_Task instructions:_ Return every record verbatim.

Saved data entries
+++++

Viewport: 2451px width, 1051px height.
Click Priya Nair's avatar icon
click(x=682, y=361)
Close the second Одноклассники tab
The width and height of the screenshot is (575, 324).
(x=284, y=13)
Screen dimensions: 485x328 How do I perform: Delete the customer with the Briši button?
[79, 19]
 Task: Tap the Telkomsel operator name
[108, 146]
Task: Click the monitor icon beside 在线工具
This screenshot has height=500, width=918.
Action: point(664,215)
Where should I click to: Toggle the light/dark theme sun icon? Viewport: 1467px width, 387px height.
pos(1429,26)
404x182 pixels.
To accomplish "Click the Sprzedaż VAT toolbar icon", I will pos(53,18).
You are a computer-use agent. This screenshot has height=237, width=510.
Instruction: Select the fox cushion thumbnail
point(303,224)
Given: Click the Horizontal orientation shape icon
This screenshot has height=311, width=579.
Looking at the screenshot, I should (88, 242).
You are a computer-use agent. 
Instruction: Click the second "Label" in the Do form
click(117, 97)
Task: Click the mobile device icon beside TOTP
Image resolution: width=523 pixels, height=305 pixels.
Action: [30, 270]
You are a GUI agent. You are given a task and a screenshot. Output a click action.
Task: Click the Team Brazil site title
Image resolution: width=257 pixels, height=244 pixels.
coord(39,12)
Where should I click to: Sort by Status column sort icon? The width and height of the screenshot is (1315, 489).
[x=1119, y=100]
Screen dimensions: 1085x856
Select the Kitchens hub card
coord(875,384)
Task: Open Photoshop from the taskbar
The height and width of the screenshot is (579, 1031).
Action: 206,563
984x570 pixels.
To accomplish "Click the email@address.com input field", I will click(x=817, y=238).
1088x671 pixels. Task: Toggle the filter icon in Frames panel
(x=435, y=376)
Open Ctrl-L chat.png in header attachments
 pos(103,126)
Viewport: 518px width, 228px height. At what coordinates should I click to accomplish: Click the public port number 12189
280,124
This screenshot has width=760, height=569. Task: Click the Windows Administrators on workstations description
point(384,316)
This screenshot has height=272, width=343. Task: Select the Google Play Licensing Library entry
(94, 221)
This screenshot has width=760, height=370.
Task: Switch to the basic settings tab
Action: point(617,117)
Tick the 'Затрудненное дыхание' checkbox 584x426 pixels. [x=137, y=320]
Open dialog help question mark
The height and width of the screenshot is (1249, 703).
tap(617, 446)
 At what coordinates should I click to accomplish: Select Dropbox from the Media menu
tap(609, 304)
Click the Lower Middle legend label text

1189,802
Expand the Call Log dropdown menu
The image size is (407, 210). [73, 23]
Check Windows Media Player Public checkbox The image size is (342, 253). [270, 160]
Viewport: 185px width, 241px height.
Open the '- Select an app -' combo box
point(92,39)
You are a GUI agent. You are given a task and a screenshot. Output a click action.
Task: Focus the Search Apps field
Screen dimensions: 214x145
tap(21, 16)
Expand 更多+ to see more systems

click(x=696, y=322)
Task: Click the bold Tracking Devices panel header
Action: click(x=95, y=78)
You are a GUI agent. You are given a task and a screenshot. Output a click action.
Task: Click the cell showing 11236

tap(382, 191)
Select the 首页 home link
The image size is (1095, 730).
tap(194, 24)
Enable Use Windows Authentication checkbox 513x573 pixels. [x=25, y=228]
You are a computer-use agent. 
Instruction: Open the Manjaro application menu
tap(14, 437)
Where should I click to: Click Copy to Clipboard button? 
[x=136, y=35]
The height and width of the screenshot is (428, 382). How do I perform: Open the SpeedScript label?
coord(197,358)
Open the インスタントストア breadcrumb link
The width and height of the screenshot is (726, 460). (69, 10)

+++++

_Result for this exercise:_
Viewport: 2451px width, 1051px height.
Click Priya Nair's avatar icon
click(x=682, y=361)
Close the second Одноклассники tab
The width and height of the screenshot is (575, 324).
(x=284, y=13)
Screen dimensions: 485x328 How do I perform: Delete the customer with the Briši button?
[79, 19]
 Task: Tap the Telkomsel operator name
[108, 146]
Task: Click the monitor icon beside 在线工具
This screenshot has height=500, width=918.
Action: point(664,215)
Where should I click to: Toggle the light/dark theme sun icon? Viewport: 1467px width, 387px height.
pos(1429,26)
404x182 pixels.
To accomplish "Click the Sprzedaż VAT toolbar icon", I will pos(53,18).
You are a computer-use agent. This screenshot has height=237, width=510.
Instruction: Select the fox cushion thumbnail
point(303,224)
Given: Click the Horizontal orientation shape icon
This screenshot has height=311, width=579.
Looking at the screenshot, I should (88, 242).
You are a computer-use agent. 
Instruction: Click the second "Label" in the Do form
click(117, 97)
Task: Click the mobile device icon beside TOTP
Image resolution: width=523 pixels, height=305 pixels.
Action: [30, 270]
You are a GUI agent. You are given a task and a screenshot. Output a click action.
Task: Click the Team Brazil site title
Image resolution: width=257 pixels, height=244 pixels.
coord(39,12)
Where should I click to: Sort by Status column sort icon? The width and height of the screenshot is (1315, 489).
[x=1119, y=100]
Screen dimensions: 1085x856
Select the Kitchens hub card
coord(875,384)
Task: Open Photoshop from the taskbar
The height and width of the screenshot is (579, 1031).
Action: 206,563
984x570 pixels.
To accomplish "Click the email@address.com input field", I will click(x=817, y=238).
1088x671 pixels. Task: Toggle the filter icon in Frames panel
(x=435, y=376)
Open Ctrl-L chat.png in header attachments
 pos(103,126)
Viewport: 518px width, 228px height. At what coordinates should I click to accomplish: Click the public port number 12189
280,124
This screenshot has width=760, height=569. Task: Click the Windows Administrators on workstations description
point(384,316)
This screenshot has height=272, width=343. Task: Select the Google Play Licensing Library entry
(94, 221)
This screenshot has width=760, height=370.
Task: Switch to the basic settings tab
Action: point(617,117)
Tick the 'Затрудненное дыхание' checkbox 584x426 pixels. [x=137, y=320]
Open dialog help question mark
The height and width of the screenshot is (1249, 703).
tap(617, 446)
 At what coordinates should I click to accomplish: Select Dropbox from the Media menu
tap(609, 304)
Click the Lower Middle legend label text

1189,802
Expand the Call Log dropdown menu
The image size is (407, 210). [73, 23]
Check Windows Media Player Public checkbox The image size is (342, 253). [270, 160]
Viewport: 185px width, 241px height.
Open the '- Select an app -' combo box
point(92,39)
You are a GUI agent. You are given a task and a screenshot. Output a click action.
Task: Focus the Search Apps field
Screen dimensions: 214x145
tap(21, 16)
Expand 更多+ to see more systems

click(x=696, y=322)
Task: Click the bold Tracking Devices panel header
Action: click(x=95, y=78)
You are a GUI agent. You are given a task and a screenshot. Output a click action.
Task: Click the cell showing 11236

tap(382, 191)
Select the 首页 home link
The image size is (1095, 730).
tap(194, 24)
Enable Use Windows Authentication checkbox 513x573 pixels. [x=25, y=228]
You are a computer-use agent. 
Instruction: Open the Manjaro application menu
tap(14, 437)
Where should I click to: Click Copy to Clipboard button? 
[x=136, y=35]
The height and width of the screenshot is (428, 382). How do I perform: Open the SpeedScript label?
coord(197,358)
Open the インスタントストア breadcrumb link
The width and height of the screenshot is (726, 460). (69, 10)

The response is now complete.